You might suggest that all theater is art. And perhaps you'd have a point. Art is in the eye of the beholder. Art is subjective. But in my view, there is good art. There is bad art. And then there is art that changes you.

The play ends its run at the end of the month. I strongly, strongly encourage everyone – everyone who lives in New York and everyone who doesn't – to see this play with this cast.

Chicago's Steppenwolf Theater will stage The Seafarer next season. John Mahoney will star. I suspect he will play Richard Harkin, and I suspect he will turn in a great performance because he is a great actor. But having seen Jim Norton (whom the New York Times refers to as "brilliant") in the role, I can fathom no other.

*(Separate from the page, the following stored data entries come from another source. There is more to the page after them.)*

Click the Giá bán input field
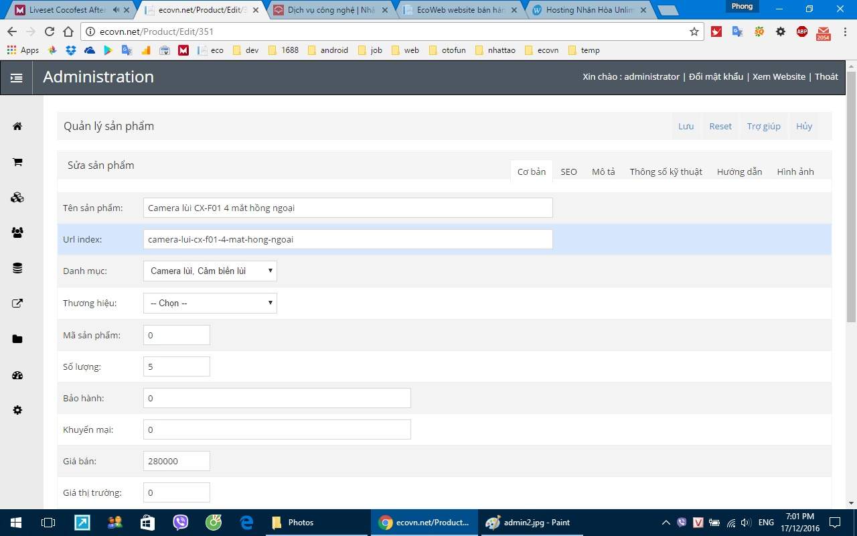This screenshot has width=857, height=536. coord(177,461)
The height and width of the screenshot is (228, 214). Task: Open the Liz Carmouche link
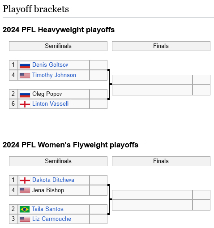[x=52, y=219]
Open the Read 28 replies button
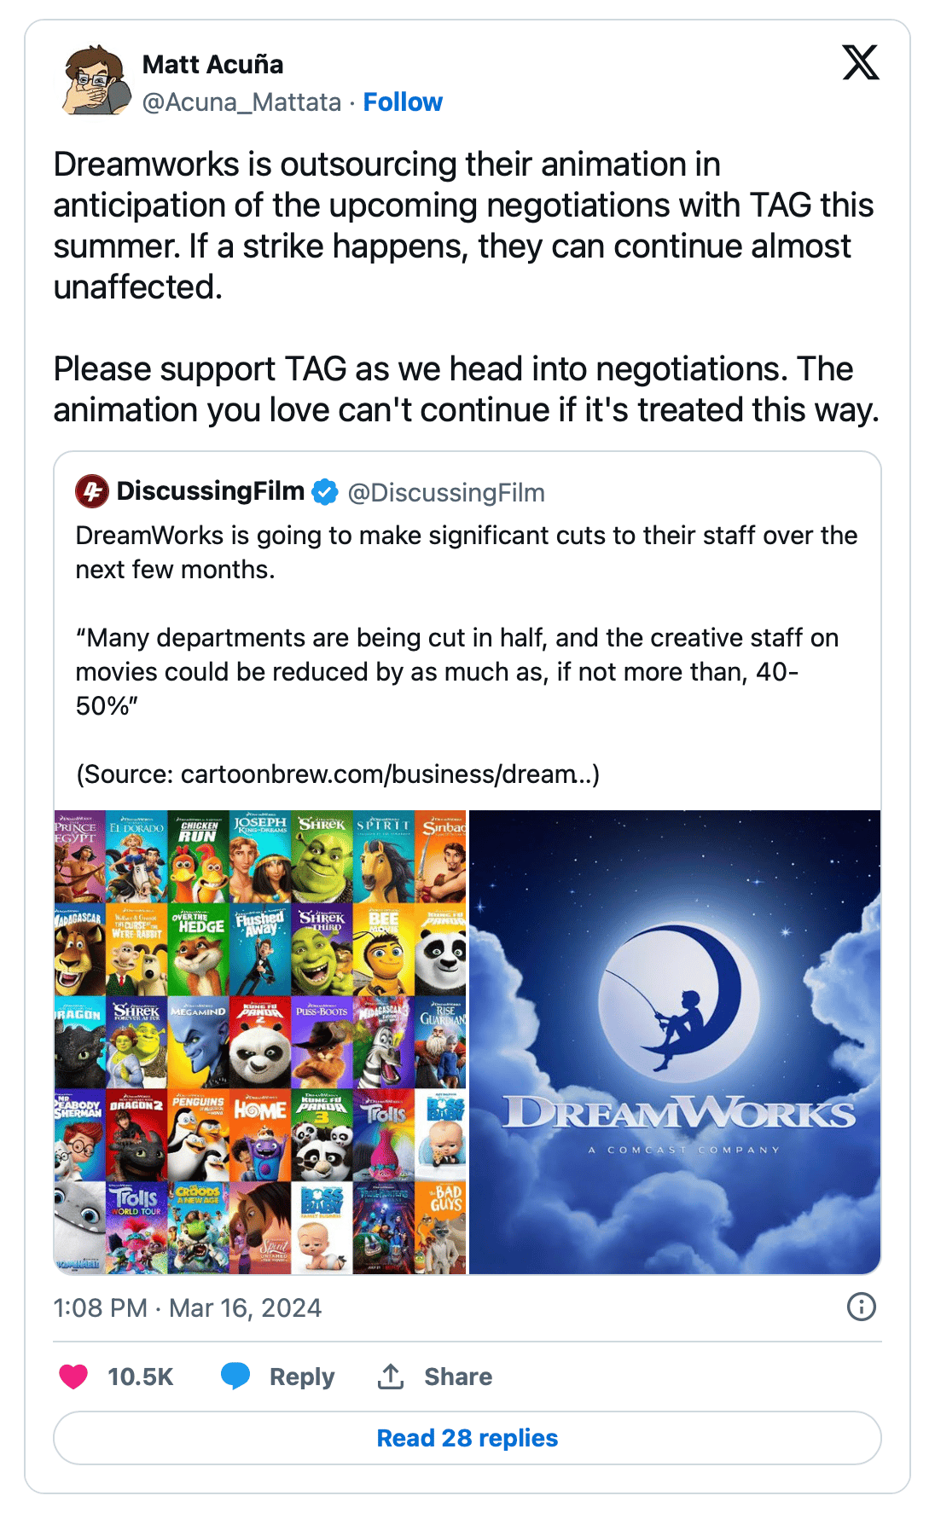The image size is (935, 1513). pos(468,1438)
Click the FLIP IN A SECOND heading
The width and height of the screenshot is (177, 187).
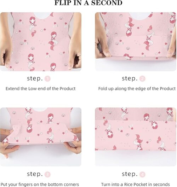pos(89,3)
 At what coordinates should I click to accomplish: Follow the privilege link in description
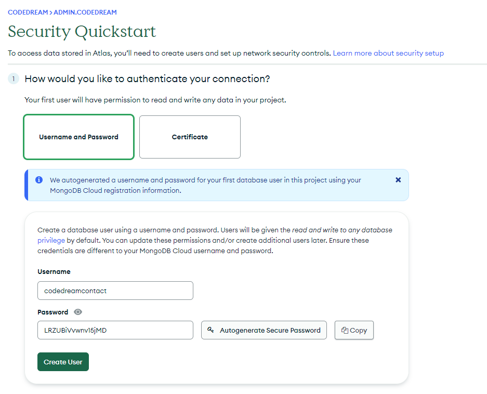(51, 241)
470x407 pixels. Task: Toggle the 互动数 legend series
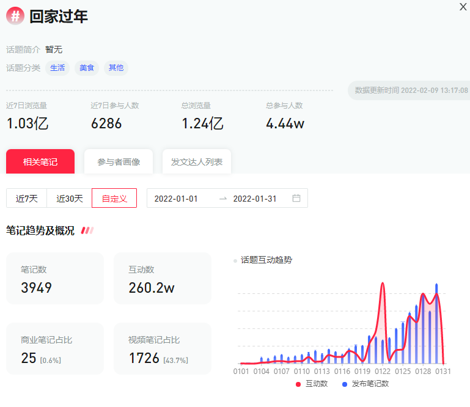click(312, 384)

After the play, Ciarán and I encountered Jim's wife (I hope my memory is correct in remembering that her name is Mary) on our way to dinner. Jim appeared from the ether and I found myself walking alongside him, chatting easily while Ciaran and Mary walked behind us.

Stage actors amaze me. They so fully and believably embody characters for two hours – sometimes twice a day – for months on end, but every night, with a step off the stage, they set those short-term psyches aside and return to their affable selves.

Jim is not Richard. Ciarán is not Mr. Lockhart. Sean Mahon is not Nicky Giblin. The jaw-dropping Conleth Hill is not Ivan Curry. And the heartbreakingly perfect David Morse is not Sharky.

Except when they are.

Every character is dramatically different. Mr. Lockhart is refined yet dastardly, Richard is upbeat despite being downtrodden, Ivan is the calming force whose hands would shake if it weren't for plenty of whiskey, Nicky is all too aware of the shallow trappings of his hollow life, and Sharky is the brother who has returned home but remains desperately lost.

It is an exquisite psychological symphony, with playwright and director Conor McPherson wielding the baton.

The New York Times is a tough theatrical-review nut to crack, but this piece piles on the adulation: "Mr. Norton’s peevish, self-delighted autocrat will generate the most talk (and surely all sorts of prizes to add to the Olivier Award he picked up in London). But everyone wears his part as if it were a favorite pair of old work gloves. Mr. Hill’s faltering body language as the terminally nearsighted Ivan remains priceless. Mr. Mahon portrays a shallow man without merely coasting on the surface.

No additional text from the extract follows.